From 83a6f99b0217f0086f218e524f86dab0a6840286 Mon Sep 17 00:00:00 2001
From: "Wesley M. Gifford" <wmgifford@us.ibm.com>
Date: Fri, 22 Mar 2024 13:46:33 -0400
Subject: [PATCH 08/10] pass context length

Signed-off-by: Wesley M. Gifford <wmgifford@us.ibm.com>
---
 tsfm_public/toolkit/time_series_preprocessor.py | 2 +-
 1 file changed, 1 insertion(+), 1 deletion(-)

diff --git a/tsfm_public/toolkit/time_series_preprocessor.py b/tsfm_public/toolkit/time_series_preprocessor.py
index eb598047..eb8137b0 100644
--- a/tsfm_public/toolkit/time_series_preprocessor.py
+++ b/tsfm_public/toolkit/time_series_preprocessor.py
@@ -623,7 +623,7 @@ def get_datasets(
         # get split_params
         # split_params = get_split_params(config, self.context_length, len(data))
 
-        split_params, split_function = get_split_params(split_config)
+        split_params, split_function = get_split_params(split_config, context_length=self.context_length)
 
         # specify columns
         column_specifiers = {

From 2f54d423b3b773eafea3aa7ea440af58bb86d76b Mon Sep 17 00:00:00 2001
From: "Wesley M. Gifford" <wmgifford@us.ibm.com>
Date: Mon, 25 Mar 2024 11:12:09 -0400
Subject: [PATCH 09/10] update fewshot selection, add location, tests

Signed-off-by: Wesley M. Gifford <wmgifford@us.ibm.com>
---
 .../toolkit/test_time_series_preprocessor.py  | 29 ++++++-
 .../toolkit/time_series_preprocessor.py       | 17 +++-
 tsfm_public/toolkit/util.py                   | 80 ++++++++++++++++++-
 3 files changed, 121 insertions(+), 5 deletions(-)

+ + +

* [TASKS TO CARRY OUT]:
[a] Answer these questions using the patch excerpt, marking each answer to match:
(i) What is the subject line of patch 08/10?
(ii) In patch 08/10, which keyword argument is added to the call to get_split_params?
(iii) According to the summary of patch 09/10, how many files, insertions and deletions does it involve?
[b] Extend the patch excerpt by continuing it from its last line.
The entries after this point are separate material and are unrelated to the patch excerpt.

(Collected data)
+ + +

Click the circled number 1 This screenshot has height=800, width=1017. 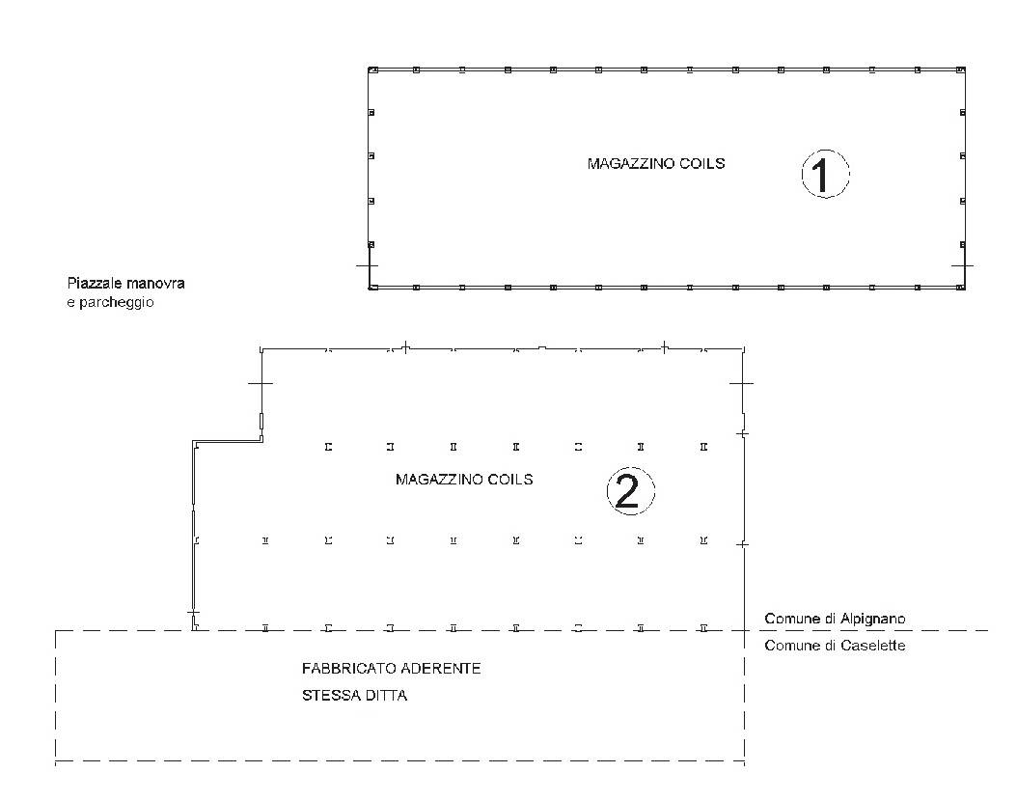point(825,174)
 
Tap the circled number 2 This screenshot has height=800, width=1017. point(630,491)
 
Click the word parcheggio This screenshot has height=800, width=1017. point(116,302)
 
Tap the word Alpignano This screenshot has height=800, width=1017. point(872,619)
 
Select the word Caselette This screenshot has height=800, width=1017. point(872,646)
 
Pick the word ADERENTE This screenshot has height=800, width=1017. point(440,669)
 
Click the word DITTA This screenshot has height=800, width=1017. point(386,696)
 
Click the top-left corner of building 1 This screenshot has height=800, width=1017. point(369,69)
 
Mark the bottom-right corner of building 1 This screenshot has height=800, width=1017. point(965,289)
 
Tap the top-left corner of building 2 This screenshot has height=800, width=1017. point(261,349)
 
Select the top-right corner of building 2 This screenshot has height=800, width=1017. point(744,349)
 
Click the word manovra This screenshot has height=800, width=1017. point(155,284)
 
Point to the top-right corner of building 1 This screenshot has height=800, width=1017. point(965,69)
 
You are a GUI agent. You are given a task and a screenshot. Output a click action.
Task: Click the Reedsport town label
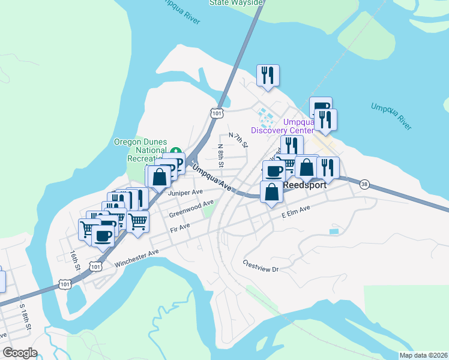click(x=304, y=185)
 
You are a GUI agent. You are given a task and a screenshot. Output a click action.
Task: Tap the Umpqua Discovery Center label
click(x=282, y=126)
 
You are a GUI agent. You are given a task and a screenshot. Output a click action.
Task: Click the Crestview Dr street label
click(x=261, y=266)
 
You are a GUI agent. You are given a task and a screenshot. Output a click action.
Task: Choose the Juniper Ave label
click(x=185, y=193)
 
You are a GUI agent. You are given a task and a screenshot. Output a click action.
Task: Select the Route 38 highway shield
click(x=364, y=184)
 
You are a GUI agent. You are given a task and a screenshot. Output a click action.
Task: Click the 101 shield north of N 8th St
click(x=217, y=113)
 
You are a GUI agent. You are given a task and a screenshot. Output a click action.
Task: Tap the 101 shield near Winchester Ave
click(x=95, y=266)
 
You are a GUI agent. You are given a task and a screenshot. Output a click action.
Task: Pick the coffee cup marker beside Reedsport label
click(x=274, y=171)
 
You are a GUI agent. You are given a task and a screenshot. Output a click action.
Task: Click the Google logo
click(x=20, y=353)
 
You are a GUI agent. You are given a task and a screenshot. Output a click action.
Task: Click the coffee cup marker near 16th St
click(x=103, y=235)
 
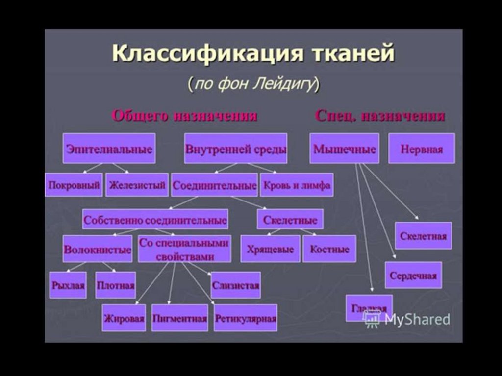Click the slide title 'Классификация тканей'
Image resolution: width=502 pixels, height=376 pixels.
coord(253,53)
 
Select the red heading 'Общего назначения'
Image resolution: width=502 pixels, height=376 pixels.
coord(185,116)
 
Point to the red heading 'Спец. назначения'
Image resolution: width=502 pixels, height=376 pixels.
coord(380,116)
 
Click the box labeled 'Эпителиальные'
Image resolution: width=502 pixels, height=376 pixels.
coord(109,149)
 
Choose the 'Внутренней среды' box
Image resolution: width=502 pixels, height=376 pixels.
coord(235,149)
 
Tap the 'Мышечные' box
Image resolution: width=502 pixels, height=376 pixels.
coord(344,149)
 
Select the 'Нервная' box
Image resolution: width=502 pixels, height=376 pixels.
coord(422,149)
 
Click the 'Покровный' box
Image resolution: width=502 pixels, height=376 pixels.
coord(74,185)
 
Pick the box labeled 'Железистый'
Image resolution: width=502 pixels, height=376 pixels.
coord(137,185)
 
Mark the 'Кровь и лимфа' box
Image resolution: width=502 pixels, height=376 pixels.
coord(297,185)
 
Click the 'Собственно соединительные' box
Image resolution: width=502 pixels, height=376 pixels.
coord(155,220)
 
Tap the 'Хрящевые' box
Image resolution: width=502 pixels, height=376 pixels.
coord(270,249)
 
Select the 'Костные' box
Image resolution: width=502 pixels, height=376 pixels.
coord(329,249)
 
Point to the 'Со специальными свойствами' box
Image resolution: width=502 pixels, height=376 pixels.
coord(184,250)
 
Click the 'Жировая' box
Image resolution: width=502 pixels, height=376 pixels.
coord(124,318)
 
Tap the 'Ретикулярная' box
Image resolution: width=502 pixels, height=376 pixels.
coord(246,318)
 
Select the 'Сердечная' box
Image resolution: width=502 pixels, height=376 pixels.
coord(413,275)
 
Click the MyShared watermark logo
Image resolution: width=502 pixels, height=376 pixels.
coord(407,320)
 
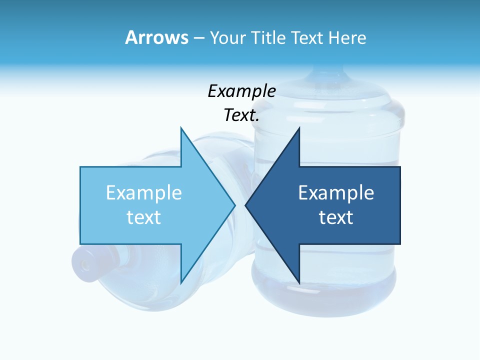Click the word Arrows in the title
tap(156, 38)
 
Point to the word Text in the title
tap(308, 38)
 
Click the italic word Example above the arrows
tap(242, 92)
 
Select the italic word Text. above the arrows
tap(242, 116)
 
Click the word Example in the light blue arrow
tap(144, 193)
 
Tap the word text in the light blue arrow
tap(144, 218)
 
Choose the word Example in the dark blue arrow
tap(336, 193)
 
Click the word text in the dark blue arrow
tap(336, 218)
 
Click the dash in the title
tap(198, 38)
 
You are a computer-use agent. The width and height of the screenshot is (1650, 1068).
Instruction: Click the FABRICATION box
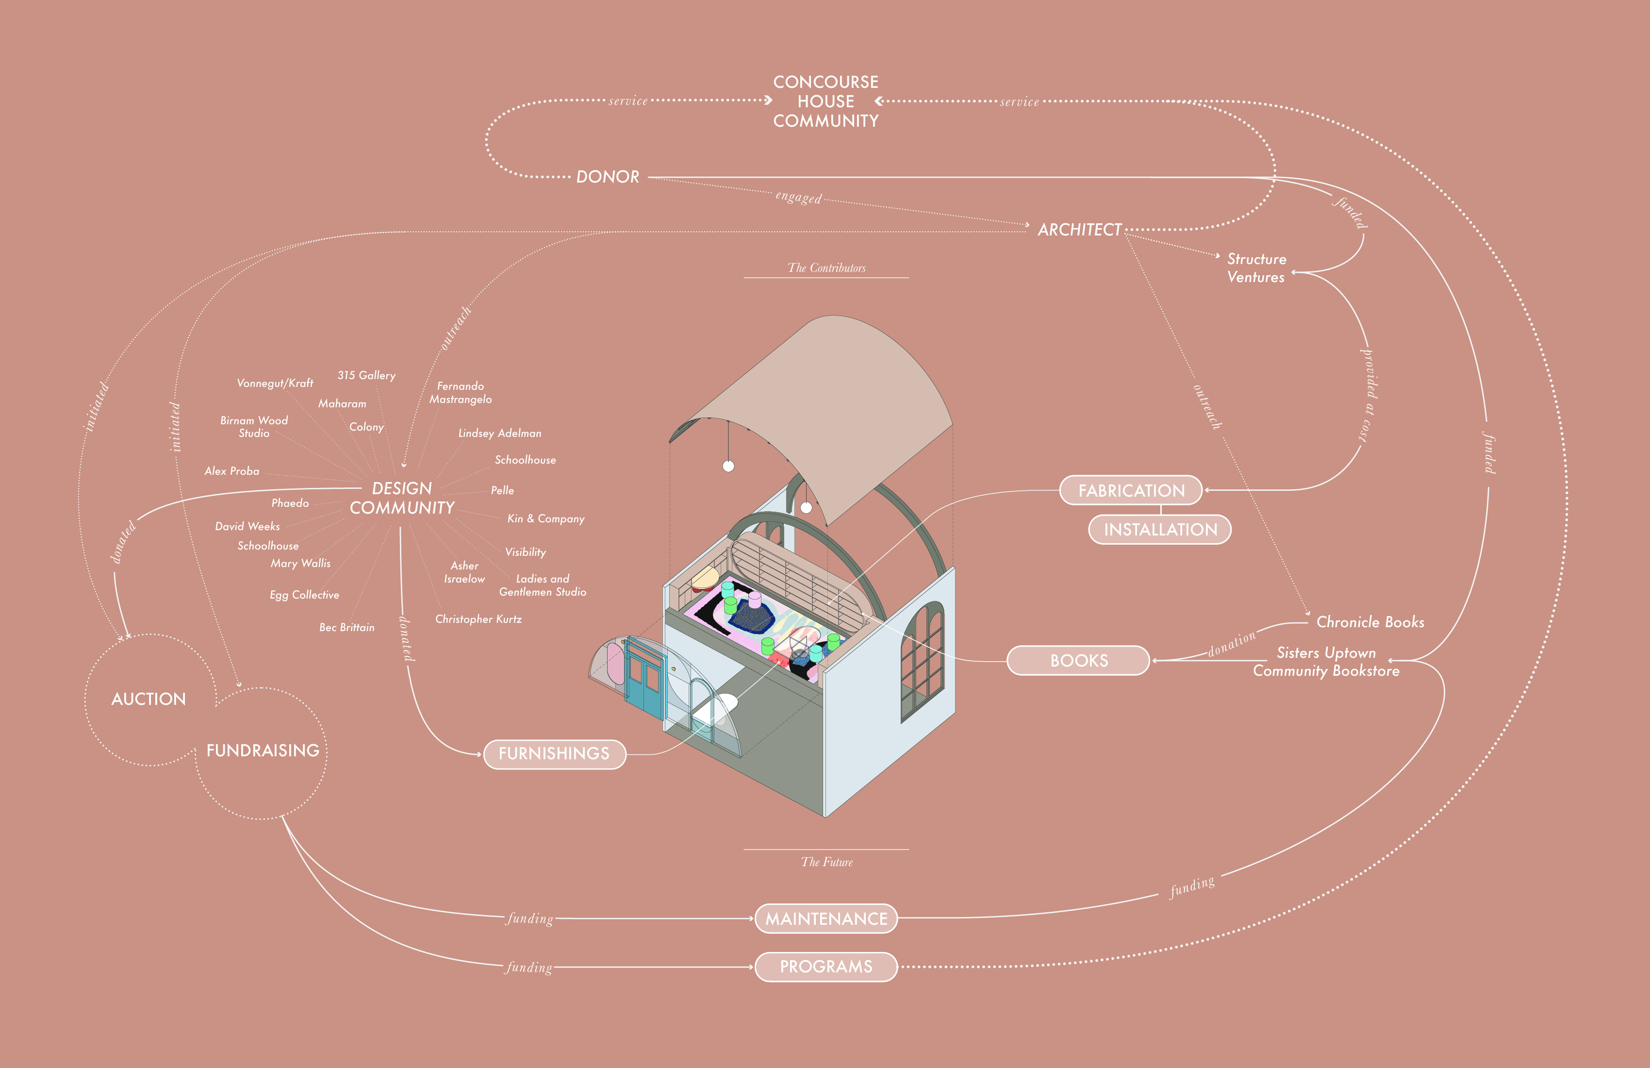point(1131,490)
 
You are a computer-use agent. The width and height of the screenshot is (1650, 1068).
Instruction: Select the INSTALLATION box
point(1160,530)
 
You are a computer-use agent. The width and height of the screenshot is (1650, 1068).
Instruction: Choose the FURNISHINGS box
point(554,754)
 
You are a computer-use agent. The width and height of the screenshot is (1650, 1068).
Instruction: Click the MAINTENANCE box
point(825,919)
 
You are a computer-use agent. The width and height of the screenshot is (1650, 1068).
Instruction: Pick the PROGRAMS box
point(825,967)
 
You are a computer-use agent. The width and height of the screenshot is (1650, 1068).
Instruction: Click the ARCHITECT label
point(1079,230)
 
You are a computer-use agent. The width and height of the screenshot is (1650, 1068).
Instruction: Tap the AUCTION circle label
point(148,699)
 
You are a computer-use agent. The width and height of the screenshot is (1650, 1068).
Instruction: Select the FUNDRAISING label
point(263,751)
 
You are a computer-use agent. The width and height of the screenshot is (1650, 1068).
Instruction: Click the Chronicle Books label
point(1370,622)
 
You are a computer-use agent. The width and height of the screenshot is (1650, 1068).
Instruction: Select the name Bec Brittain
point(346,628)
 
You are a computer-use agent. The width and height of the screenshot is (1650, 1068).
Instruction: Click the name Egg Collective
point(304,595)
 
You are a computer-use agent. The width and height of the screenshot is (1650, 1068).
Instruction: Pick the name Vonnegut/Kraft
point(275,384)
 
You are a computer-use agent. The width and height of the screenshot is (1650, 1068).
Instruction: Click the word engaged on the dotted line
point(798,198)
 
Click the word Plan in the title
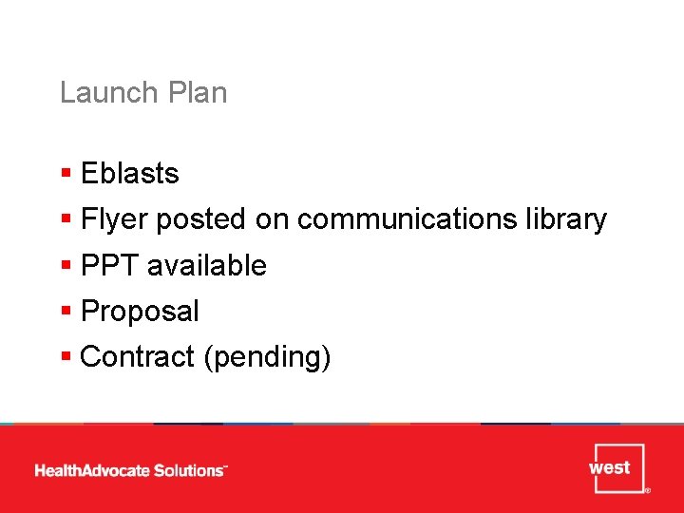tap(197, 93)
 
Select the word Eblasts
tap(130, 174)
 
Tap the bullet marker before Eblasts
tap(66, 174)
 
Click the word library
tap(565, 219)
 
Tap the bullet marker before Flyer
tap(66, 219)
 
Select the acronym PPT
tap(110, 265)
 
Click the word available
tap(206, 265)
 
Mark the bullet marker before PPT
tap(66, 265)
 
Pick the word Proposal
tap(141, 311)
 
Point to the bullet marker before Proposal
tap(66, 311)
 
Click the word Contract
tap(137, 356)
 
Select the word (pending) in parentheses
tap(266, 357)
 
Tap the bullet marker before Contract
tap(66, 356)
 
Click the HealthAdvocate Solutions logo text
tap(131, 470)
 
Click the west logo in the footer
tap(616, 467)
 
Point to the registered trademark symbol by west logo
tap(647, 491)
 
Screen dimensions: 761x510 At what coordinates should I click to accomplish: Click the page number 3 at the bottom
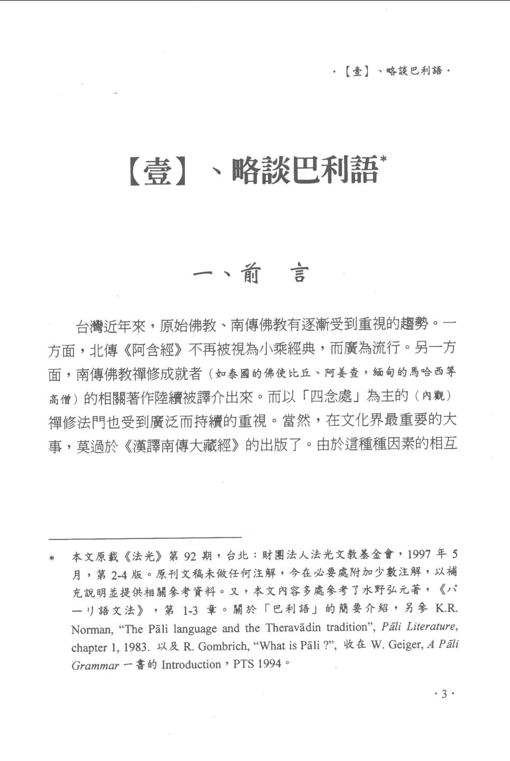click(444, 694)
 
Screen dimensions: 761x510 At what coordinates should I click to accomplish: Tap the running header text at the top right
click(392, 71)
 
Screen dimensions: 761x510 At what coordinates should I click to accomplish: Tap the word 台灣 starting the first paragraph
click(89, 326)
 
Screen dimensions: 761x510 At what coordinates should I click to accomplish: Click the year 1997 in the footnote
click(421, 554)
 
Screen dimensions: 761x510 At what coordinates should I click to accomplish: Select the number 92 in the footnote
click(190, 556)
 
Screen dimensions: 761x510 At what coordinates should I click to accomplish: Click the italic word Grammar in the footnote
click(95, 665)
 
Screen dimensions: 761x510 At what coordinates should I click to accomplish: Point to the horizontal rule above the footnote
click(145, 538)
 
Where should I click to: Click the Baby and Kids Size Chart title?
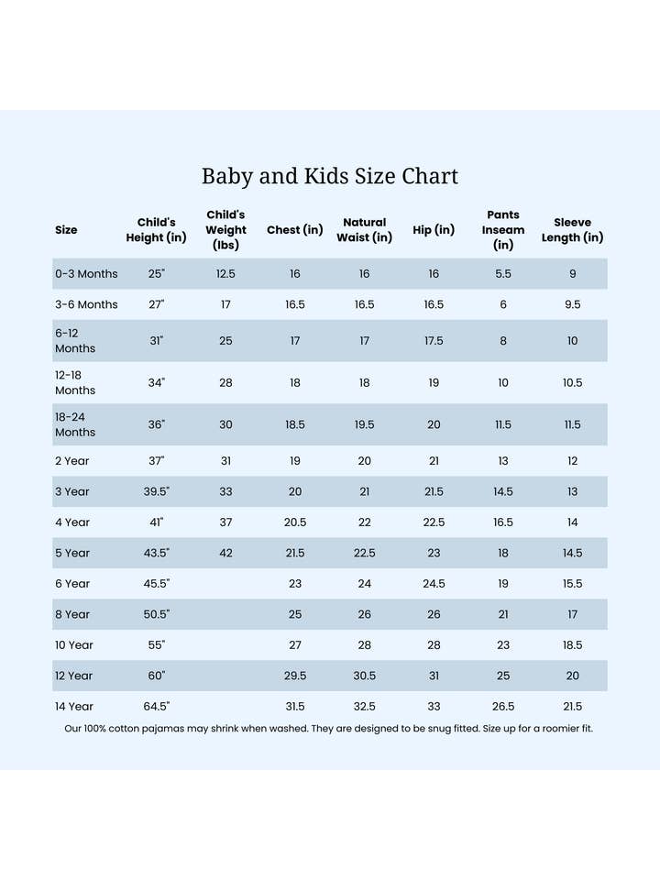[x=330, y=176]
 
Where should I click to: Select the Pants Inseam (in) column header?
[x=503, y=229]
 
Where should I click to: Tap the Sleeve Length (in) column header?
[x=572, y=229]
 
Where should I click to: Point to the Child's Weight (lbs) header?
[x=226, y=229]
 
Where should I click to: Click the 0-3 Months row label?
[x=86, y=274]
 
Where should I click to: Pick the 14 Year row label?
[x=74, y=707]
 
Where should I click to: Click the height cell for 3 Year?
[x=156, y=492]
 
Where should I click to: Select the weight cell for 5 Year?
[x=226, y=554]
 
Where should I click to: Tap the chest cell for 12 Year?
[x=295, y=676]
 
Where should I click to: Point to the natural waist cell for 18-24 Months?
[x=364, y=425]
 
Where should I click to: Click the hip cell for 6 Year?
[x=434, y=584]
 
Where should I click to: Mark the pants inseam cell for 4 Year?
[x=503, y=522]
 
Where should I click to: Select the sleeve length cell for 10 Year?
[x=572, y=645]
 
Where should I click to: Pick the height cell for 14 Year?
[x=156, y=707]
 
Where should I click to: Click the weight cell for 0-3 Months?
[x=226, y=274]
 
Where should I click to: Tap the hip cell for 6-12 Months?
[x=434, y=341]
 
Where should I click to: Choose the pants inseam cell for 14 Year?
[x=503, y=707]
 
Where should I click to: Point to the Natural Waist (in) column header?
[x=364, y=229]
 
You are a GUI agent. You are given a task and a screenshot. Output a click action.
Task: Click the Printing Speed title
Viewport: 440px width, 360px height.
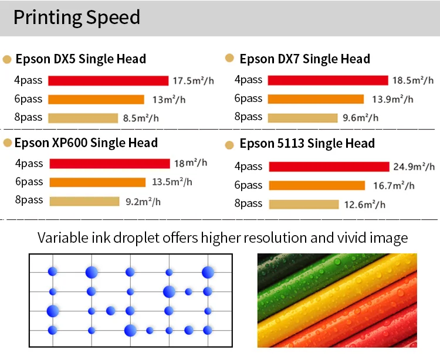[76, 17]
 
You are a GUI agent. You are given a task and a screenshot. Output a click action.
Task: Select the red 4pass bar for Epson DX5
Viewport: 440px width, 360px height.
[109, 81]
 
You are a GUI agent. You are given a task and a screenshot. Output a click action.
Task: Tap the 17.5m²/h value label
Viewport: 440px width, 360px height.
[193, 80]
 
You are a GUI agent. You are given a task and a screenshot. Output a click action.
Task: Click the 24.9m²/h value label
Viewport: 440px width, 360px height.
[418, 167]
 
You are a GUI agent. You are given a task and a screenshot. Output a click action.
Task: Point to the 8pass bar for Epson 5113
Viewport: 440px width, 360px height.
[304, 205]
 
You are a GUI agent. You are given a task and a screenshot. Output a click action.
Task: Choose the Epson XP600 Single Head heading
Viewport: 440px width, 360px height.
[86, 142]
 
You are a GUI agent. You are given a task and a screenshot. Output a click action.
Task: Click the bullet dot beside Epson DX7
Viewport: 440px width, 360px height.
[229, 58]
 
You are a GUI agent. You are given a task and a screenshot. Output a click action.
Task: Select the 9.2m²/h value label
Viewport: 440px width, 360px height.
[143, 202]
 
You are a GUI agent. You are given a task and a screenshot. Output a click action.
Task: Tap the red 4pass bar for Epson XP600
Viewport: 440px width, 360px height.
[110, 164]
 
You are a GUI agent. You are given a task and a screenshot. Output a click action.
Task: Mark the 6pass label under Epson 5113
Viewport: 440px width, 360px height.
[248, 185]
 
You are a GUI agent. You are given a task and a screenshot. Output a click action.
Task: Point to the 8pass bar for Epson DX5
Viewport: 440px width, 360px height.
[83, 118]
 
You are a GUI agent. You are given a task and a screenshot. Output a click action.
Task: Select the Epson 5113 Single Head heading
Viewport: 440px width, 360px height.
[307, 144]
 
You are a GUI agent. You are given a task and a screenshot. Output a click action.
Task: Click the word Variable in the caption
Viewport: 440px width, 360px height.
[62, 238]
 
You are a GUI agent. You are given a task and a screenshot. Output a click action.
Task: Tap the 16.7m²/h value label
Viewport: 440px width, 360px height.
[394, 186]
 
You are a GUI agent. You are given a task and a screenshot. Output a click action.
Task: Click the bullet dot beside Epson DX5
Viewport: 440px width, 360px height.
[7, 59]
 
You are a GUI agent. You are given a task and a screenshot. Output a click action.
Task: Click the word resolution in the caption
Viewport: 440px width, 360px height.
[270, 238]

+ + +

* [RESULTS OF THE EXERCISE]:
[a]
(i) pass context length
(ii) context_length=self.context_length
(iii) 3 files, 121 insertions and 5 deletions

[b]
diff --git a/tests/toolkit/test_time_series_preprocessor.py b/tests/toolkit/test_time_series_preprocessor.py
index 2de78b49..73ac6bf6 100644
--- a/tests/toolkit/test_time_series_preprocessor.py
+++ b/tests/toolkit/test_time_series_preprocessor.py
@@ -16,6 +16,7 @@
     create_timestamps,
     extend_time_series,
 )
+from tsfm_public.toolkit.util import FractionLocation
 
 
 def test_standard_scaler(sample_data):
@@ -192,9 +193,35 @@ def test_get_datasets(ts_data):
             "test": [125, 150],
         },
         fewshot_fraction=0.2,
+        fewshot_location=FractionLocation.LAST.value,
     )
 
     # new train length should be 20% of 100, minus the usual for context length and prediction length
-    assert len(train) == (int(100 * 0.2) - (tsp.context_length + tsp.prediction_length) + 1)
+    fewshot_train_size = int(100 * 0.2) - (tsp.context_length + tsp.prediction_length) + 1
+    assert len(train) == fewshot_train_size
+
+    assert len(valid) == len(test)
+
+    # no id columns, so treat as one big time series
+    tsp = TimeSeriesPreprocessor(
+        id_columns=[],
+        target_columns=["value1", "value2"],
+        prediction_length=5,
+        context_length=10,
+    )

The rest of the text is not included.